Directions
Quote the listing below word for word, stopping after the line that contains "Task: Click the red up arrow under 客单价".

Exercise data

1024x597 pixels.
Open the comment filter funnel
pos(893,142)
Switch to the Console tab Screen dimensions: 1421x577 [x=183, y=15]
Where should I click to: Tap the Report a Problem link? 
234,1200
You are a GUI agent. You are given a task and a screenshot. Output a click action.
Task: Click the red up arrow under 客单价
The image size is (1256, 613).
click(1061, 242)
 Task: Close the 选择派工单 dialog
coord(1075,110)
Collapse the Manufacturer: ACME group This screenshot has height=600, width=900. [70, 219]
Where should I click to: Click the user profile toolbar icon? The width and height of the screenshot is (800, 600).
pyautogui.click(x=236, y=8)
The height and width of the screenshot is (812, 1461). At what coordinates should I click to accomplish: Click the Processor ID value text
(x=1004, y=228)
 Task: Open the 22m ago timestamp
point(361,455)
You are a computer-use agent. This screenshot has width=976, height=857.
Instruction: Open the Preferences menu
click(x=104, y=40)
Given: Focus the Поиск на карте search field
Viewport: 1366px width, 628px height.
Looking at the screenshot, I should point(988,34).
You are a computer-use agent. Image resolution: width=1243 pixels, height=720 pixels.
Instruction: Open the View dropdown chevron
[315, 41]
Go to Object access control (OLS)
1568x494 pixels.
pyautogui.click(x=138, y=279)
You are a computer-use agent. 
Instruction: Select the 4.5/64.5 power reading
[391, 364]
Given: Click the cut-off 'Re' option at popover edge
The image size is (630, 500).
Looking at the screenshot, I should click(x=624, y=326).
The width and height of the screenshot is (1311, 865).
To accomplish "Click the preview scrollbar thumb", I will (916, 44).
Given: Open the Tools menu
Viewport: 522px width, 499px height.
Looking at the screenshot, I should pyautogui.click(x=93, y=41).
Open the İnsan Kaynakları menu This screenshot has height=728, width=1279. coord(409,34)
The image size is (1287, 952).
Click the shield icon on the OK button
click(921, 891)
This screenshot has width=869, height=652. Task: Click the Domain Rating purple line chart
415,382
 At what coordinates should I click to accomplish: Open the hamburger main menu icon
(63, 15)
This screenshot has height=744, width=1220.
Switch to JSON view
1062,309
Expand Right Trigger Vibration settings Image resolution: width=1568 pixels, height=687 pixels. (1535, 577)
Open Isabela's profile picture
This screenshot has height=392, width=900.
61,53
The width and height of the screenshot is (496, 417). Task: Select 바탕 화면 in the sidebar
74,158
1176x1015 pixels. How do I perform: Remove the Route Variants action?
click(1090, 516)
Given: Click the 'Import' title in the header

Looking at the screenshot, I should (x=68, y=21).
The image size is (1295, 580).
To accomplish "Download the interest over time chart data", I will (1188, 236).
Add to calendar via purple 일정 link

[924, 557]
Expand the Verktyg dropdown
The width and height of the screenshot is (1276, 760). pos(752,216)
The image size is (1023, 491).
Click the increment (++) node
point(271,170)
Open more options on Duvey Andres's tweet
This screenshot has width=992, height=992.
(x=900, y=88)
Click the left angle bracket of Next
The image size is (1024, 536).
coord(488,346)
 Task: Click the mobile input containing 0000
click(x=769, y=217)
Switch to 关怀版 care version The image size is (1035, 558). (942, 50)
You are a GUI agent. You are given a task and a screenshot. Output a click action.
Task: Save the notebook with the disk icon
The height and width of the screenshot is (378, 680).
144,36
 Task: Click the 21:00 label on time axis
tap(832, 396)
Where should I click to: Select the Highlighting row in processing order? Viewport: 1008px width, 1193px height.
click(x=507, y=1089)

Completed task
1024x597 pixels.
Open the comment filter funnel
pos(893,142)
Switch to the Console tab Screen dimensions: 1421x577 [x=183, y=15]
Where should I click to: Tap the Report a Problem link? 
234,1200
You are a GUI agent. You are given a task and a screenshot. Output a click action.
Task: Click the red up arrow under 客单价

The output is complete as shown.